### Text provided

In [None]:
import nltk
from nltk.tokenize import word_tokenize

import urllib3
import re
from bs4 import BeautifulSoup
import os
import justext

# Implementing a web crawler to get corpora data

In [None]:
urllib3.disable_warnings(urllib3.exceptions.InsecureRequestWarning)
user_agent = {'user-agent': 'Mozilla/5.0 (Windows NT 6.1; Win64; x64)'}

http = urllib3.PoolManager(cert_reqs='CERT_NONE', num_pools=10, headers=user_agent)


class Crawler:
    
    def __init__(self, corpus_path, max_files, seed_url, url_pattern, corpus_start_number=1):
        self.corpus_path = corpus_path
        self.max_files = max_files
        self.seed_url = seed_url
        self.url_pattern = url_pattern
        self.visited_links = {}
        self.to_be_visited = []
        self.corpus_number = corpus_start_number
        
        if not os.path.exists(self.corpus_path):
            os.makedirs(self.corpus_path)
        
    def crawl(self):
        #gets and saves the first page 
        first_urls = self.get_page(self.seed_url)
        
        #stores the links found in the first page
        self.add_links(first_urls)
        
        #finds the next link to be visited
        next_link = self.get_next_link()
        
        #visits all links found and gets pages 
        while next_link and self.corpus_number <= self.max_files:
            links = self.get_page(next_link)
            self.add_links(links)
            next_link = self.get_next_link()
        
        self.to_be_visited = []
        self.visited_links = {}
    
    def get_page(self, url):
        
        print("getting page {}".format(url))
        response = http.request('GET', url)

        # store text content
        paragraphs = justext.justext(response.data, justext.get_stoplist("Portuguese"))
        paragraphs = [p for p in paragraphs if not p.is_boilerplate]
        
        if(paragraphs): # tests if the page has at least one paragraph
           # print("saving page {}".format(url))
            corpus_name = str(self.corpus_number) + '_' + url.replace(".", "_").replace("/","-")
            corpus_path_name = "{}/{}.txt".format(self.corpus_path, corpus_name)
            with open(corpus_path_name, "w", encoding='utf-8') as output_file:
                for paragraph in paragraphs:
                    output_file.write(paragraph.text.replace('\n', ' ') + ' ')

### Records provided
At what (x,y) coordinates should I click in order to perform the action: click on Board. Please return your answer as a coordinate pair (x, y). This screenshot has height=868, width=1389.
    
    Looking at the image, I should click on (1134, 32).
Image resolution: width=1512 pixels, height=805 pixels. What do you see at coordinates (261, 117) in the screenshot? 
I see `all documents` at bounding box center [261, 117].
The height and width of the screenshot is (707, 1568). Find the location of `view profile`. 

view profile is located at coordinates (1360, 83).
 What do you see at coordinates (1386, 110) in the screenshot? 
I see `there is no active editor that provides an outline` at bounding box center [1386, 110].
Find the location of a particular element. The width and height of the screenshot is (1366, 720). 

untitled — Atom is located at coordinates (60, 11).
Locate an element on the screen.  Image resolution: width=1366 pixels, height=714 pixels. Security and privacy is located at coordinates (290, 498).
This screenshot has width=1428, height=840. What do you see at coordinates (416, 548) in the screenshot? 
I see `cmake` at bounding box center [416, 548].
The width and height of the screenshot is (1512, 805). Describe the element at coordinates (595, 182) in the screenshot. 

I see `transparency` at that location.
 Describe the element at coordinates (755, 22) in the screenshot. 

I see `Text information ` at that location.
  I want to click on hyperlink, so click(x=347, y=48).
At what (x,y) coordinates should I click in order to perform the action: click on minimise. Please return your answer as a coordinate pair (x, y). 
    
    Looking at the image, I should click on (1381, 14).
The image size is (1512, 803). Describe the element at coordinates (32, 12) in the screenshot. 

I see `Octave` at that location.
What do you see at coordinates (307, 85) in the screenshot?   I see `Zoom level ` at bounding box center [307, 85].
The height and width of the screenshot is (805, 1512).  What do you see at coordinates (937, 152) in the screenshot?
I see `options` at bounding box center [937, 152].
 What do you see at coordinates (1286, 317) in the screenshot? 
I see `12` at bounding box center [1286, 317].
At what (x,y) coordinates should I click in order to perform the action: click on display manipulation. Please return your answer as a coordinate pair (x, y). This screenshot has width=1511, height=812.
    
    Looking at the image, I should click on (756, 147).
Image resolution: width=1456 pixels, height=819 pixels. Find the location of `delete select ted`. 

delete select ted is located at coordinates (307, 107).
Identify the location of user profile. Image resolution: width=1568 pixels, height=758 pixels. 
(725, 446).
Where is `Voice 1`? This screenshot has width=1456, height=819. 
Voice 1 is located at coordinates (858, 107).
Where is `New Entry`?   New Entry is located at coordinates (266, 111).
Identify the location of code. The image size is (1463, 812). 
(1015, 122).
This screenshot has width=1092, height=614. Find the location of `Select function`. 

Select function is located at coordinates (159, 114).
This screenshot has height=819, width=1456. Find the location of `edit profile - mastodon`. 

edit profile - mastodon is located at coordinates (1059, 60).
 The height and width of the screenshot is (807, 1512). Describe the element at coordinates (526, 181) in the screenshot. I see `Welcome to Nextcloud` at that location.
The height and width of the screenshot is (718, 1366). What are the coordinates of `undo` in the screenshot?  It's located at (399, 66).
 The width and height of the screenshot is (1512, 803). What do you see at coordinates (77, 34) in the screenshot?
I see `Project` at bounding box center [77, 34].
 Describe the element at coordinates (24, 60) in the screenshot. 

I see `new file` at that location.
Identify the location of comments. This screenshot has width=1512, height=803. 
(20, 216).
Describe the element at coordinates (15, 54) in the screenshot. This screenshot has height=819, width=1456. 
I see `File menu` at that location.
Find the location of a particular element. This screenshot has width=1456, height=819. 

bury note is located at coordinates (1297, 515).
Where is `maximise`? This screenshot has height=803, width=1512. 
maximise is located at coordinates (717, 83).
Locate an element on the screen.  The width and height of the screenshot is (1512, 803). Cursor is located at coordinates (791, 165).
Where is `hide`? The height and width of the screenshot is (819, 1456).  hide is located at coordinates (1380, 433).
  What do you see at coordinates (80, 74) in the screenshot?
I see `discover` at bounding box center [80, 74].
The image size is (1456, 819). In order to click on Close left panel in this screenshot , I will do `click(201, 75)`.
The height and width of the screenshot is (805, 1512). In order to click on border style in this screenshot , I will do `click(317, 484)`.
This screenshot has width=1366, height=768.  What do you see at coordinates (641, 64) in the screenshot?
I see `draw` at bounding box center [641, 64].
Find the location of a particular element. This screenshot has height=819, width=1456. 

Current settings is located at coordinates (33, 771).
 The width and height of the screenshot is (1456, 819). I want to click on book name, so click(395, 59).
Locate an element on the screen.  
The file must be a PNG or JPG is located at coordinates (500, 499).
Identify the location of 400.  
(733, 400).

### Problems
1. In the web crawler code, rewrite the method that begins "def crawl(self):" as a short list of the steps it carries out.
2. List every import in the first code block of the web crawler notebook.
3. Write the code that comes next in the web crawler notebook, continuing after its last line.

### Responses per task
1.
- Fetches and saves the page at the seed URL and collects the links found on it.
- Stores those links.
- Picks the next link to visit.
- While a next link exists and the corpus number is no greater than max_files, it fetches that page, stores its links and picks the next link.
- When the loop ends, it resets to_be_visited to an empty list and visited_links to an empty dictionary.

2.
- nltk
- word_tokenize (from nltk.tokenize)
- urllib3
- re
- BeautifulSoup (from bs4)
- os
- justext

3.
                self.corpus_number += 1

        # get links 
        complete_url = re.compile("^http.*")
        soup = BeautifulSoup(response.data, 'html.parser')
        links = [link.get('href') if complete_url.match(link.get('href')) 
                 else self.seed_url + link.get('href')
                 for link in soup.findAll('a', attrs={'href': re.compile(self.url_pattern)})]
            
        #print("Found the folowing links: " + str(links))
        print("Visited links: " + str(self.visited_links))
        return links

    def add_links(self, links):
        links = list(set(links))
        self.to_be_visited.extend([link for link in links if link not in self.visited_links])

    def get_next_link(self):
        next_link = None
        if(self.to_be_visited):
            next_link = self.to_be_visited.pop(0)
            self.visited_links[next_link] = None
        return next_link

# Getting corpus "ciencia_e_tecnologia"

In [None]:
#getting corpora from the site Inovação Tecnológica
tec_path = "../data/corpora/ciencia_e_tecnologia"
tec_seed = "https://www.inovacaotecnologica.com.br/"
tec_reg_exp = "(../)*noticias/.*"
crawler_ciencia_tec = Crawler(tec_path, 500, tec_seed, tec_reg_exp)

In [None]:
#crawler_ciencia_tec.crawl()

# Getting corpus "estporte"

In [None]:
crawler_esporte = Crawler("../data/corpora/esporte", 500, "http://www.blogdoesporte.net/",
                           "^http://www.blogdoesporte.net/\d+")



In [None]:
#crawler_esporte.crawl()